[Exercise directions] Copy out every row, requests included, from the line containing "Screen dimensions: 1372x879" down to the end of the rows. Raise every coordinate in the answers by 48.

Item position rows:
-*-*-

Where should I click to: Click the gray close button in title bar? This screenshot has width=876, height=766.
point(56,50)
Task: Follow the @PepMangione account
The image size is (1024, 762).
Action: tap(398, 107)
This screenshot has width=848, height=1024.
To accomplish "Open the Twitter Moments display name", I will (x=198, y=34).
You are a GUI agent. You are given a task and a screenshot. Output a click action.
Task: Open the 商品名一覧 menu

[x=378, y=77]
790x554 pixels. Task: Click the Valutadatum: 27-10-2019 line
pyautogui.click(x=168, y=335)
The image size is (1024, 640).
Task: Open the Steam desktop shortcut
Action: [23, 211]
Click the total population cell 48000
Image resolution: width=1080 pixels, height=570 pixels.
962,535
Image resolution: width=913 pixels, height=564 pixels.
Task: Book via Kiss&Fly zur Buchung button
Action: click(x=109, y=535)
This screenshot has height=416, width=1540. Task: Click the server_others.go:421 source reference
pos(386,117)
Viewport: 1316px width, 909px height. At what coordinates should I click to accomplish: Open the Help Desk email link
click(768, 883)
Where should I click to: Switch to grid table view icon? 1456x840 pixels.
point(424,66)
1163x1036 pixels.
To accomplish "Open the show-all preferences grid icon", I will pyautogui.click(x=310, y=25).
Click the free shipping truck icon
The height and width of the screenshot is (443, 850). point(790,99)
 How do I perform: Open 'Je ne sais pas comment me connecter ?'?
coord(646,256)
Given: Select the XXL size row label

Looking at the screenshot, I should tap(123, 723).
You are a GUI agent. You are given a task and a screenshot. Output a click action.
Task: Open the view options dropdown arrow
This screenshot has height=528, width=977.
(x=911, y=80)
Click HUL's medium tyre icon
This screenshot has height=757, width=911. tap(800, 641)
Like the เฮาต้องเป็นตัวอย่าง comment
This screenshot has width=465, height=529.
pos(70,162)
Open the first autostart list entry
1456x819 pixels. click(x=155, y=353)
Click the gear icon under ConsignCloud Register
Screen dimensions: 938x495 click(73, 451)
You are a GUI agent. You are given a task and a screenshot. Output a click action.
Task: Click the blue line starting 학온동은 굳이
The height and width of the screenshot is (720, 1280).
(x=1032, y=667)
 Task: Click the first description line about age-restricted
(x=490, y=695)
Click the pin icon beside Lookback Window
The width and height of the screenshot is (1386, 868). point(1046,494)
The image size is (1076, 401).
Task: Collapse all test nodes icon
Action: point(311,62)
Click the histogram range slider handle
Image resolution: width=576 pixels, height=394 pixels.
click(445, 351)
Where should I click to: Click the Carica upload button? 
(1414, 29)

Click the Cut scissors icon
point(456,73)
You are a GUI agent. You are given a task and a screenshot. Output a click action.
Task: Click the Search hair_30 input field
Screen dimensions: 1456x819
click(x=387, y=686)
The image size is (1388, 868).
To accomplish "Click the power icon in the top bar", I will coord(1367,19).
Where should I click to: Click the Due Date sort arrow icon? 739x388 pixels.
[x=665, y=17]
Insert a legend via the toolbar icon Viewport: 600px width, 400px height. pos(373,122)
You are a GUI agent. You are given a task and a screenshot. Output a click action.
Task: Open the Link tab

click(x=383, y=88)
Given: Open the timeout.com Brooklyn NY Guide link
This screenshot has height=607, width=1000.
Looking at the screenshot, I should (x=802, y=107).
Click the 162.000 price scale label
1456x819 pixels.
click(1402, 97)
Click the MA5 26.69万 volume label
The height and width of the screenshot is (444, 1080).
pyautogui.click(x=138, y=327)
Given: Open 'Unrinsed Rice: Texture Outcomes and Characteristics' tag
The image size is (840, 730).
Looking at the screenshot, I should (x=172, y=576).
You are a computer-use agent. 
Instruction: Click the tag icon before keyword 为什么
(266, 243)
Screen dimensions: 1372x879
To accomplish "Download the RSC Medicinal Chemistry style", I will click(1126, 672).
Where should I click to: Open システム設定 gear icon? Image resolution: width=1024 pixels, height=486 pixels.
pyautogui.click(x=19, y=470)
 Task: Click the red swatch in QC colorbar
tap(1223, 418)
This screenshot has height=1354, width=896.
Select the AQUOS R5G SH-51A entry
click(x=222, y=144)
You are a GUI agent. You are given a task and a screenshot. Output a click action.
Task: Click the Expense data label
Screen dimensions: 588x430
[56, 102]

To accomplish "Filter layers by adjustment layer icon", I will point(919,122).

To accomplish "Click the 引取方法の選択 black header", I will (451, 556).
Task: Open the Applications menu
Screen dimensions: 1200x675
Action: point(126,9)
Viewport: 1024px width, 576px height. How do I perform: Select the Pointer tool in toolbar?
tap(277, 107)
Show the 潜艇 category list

-*-*-

[The result]
Screen dimensions: 1372x879
To accomplish "Download the RSC Medicinal Chemistry style", I will click(1174, 720).
Where should I click to: Open システム設定 gear icon? Image resolution: width=1024 pixels, height=486 pixels.
pyautogui.click(x=67, y=518)
 Task: Click the red swatch in QC colorbar
tap(1271, 466)
This screenshot has height=1354, width=896.
Select the AQUOS R5G SH-51A entry
click(x=270, y=192)
You are a GUI agent. You are given a task and a screenshot. Output a click action.
Task: Click the Expense data label
Screen dimensions: 588x430
[104, 150]

To accomplish "Filter layers by adjustment layer icon", I will point(967,170).

To accomplish "Click the 引取方法の選択 black header", I will (499, 604).
Task: Open the Applications menu
Screen dimensions: 1200x675
Action: point(174,57)
Viewport: 1024px width, 576px height. How do I perform: Select the Pointer tool in toolbar?
tap(325, 155)
Show the 潜艇 category list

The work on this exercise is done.